With the boom of Large Language Models (LLMs), the research of solving Math Word Problem (MWP) has recently made great progress. However, there are few studies to examine the robustness of LLMs in math solving ability. Instead of attacking prompts in the use of LLMs, we propose a MathAttack model to attack MWP samples which are closer to the essence of robustness in solving math problems. Compared to traditional text adversarial attack, it is essential to preserve the mathematical logic of original MWPs during the attacking. To this end, we propose logical entity recognition to identify logical entries which are then frozen. Subsequently, the remaining text are attacked by adopting a word-level attacker. Furthermore, we propose a new dataset RobustMath to evaluate the robustness of LLMs in math solving ability. Extensive experiments on our RobustMath and two another math benchmark datasets GSM8K and MultiAirth show that MathAttack could effectively attack the math solving ability of LLMs.

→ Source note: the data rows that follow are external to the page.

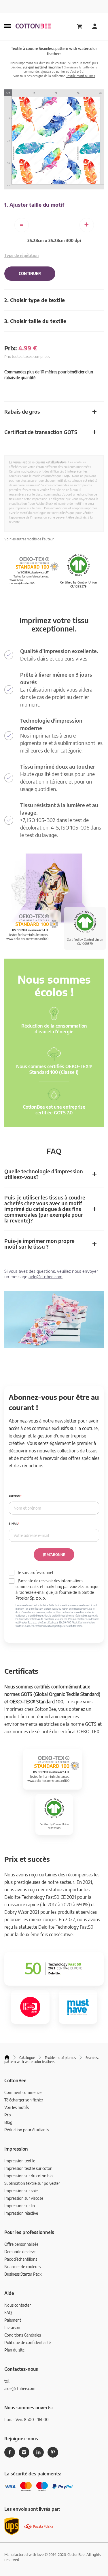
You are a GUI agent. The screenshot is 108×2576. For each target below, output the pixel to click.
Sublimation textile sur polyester (32, 2183)
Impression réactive (21, 2213)
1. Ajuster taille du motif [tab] (34, 204)
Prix (7, 2114)
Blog (8, 2122)
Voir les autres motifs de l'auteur (29, 539)
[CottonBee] (33, 26)
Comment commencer (23, 2092)
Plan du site (14, 2349)
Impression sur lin (19, 2205)
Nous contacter (17, 2305)
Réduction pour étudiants (26, 2129)
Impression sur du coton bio (28, 2175)
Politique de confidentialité (27, 2342)
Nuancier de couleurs (22, 2266)
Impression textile (19, 2160)
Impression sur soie (21, 2190)
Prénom (14, 1496)
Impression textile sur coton (28, 2168)
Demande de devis (20, 2251)
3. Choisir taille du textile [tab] (35, 321)
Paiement (12, 2320)
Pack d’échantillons (20, 2259)
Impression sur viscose (23, 2198)
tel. (7, 2381)
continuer (30, 273)
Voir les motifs (16, 2107)
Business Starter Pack (22, 2274)
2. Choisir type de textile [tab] (34, 300)
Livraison (12, 2327)
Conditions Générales (22, 2335)
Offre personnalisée (21, 2244)
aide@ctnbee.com (45, 1276)
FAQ (8, 2312)
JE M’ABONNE (54, 1554)
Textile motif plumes (80, 76)
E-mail (13, 1523)
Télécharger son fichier (23, 2099)
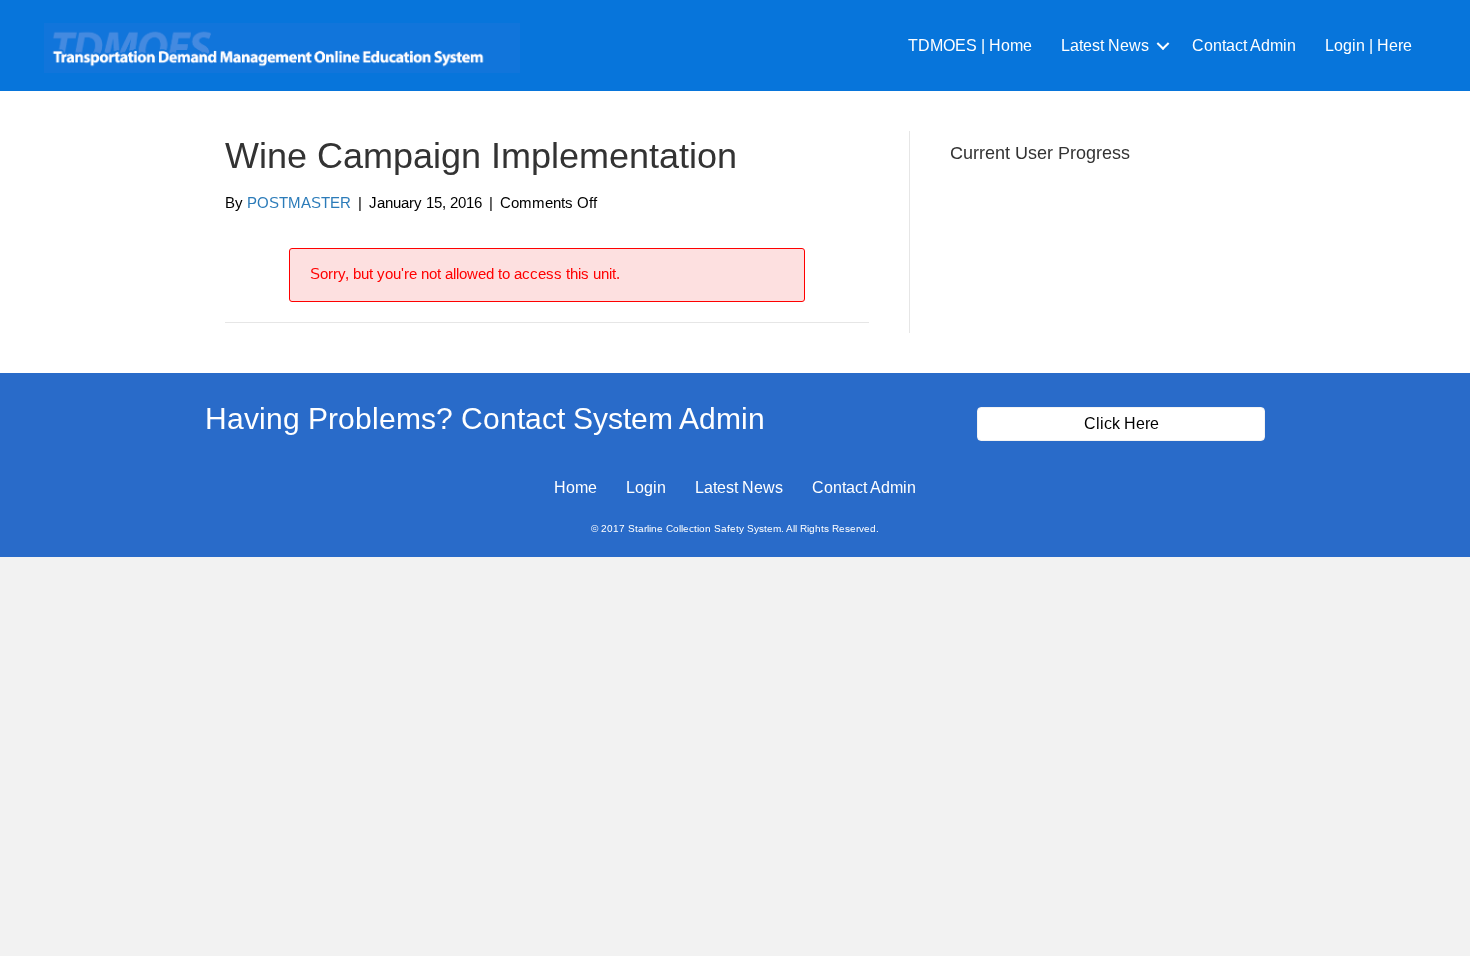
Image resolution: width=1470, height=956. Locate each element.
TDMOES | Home (970, 45)
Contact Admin (1244, 45)
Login (646, 487)
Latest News (1105, 45)
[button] (1163, 45)
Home (575, 487)
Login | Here (1368, 45)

In the experiments, we observe that (1) Our adversarial samples from higher-accuracy LLMs are also effective for attacking LLMs with lower accuracy (e.g., transfer from larger to smaller-size LLMs, or from few-shot to zero-shot prompts); (2) Complex MWPs (such as more solving steps, longer text, more numbers) are more vulnerable to attack; (3) We can improve the robustness of LLMs by using our adversarial samples in few-shot prompts. Finally, we hope our practice and observation can serve as an important attempt towards enhancing the robustness of LLMs in math solving ability. The code and dataset is available at: https://github.com/zhouzihao501/MathAttack.

ECAI Conference 2024 Conference Paper

Target-driven Attack for Large Language Models

  • Chong Zhang 0006
  • Mingyu Jin
  • Dong Shu
  • Taowen Wang
  • Dongfang Liu
  • Xiaobo Jin

Current large language models (LLM) provide a strong foundation for large-scale user-oriented natural language tasks. Many users can easily inject adversarial text or instructions through the user interface, thus causing LLM model security challenges like the language model not giving the correct answer. Although there is currently a large amount of research on black-box attacks, most of these black-box attacks use random and heuristic strategies. It is unclear how these strategies relate to the success rate of attacks and thus effectively improve model robustness. To solve this problem, we propose our target-driven black-box attack method to maximize the KL divergence between the conditional probabilities of the clean text and the attack text to redefine the attack’s goal. We transform the distance maximization problem into two convex optimization problems based on the attack goal to solve the attack text and estimate the covariance. Furthermore, the projected gradient descent algorithm solves the vector corresponding to the attack text. Our target-driven black-box attack approach includes two attack strategies: token manipulation and misinformation attack. Experimental results on multiple Large Language Models and datasets demonstrate the effectiveness of our attack method.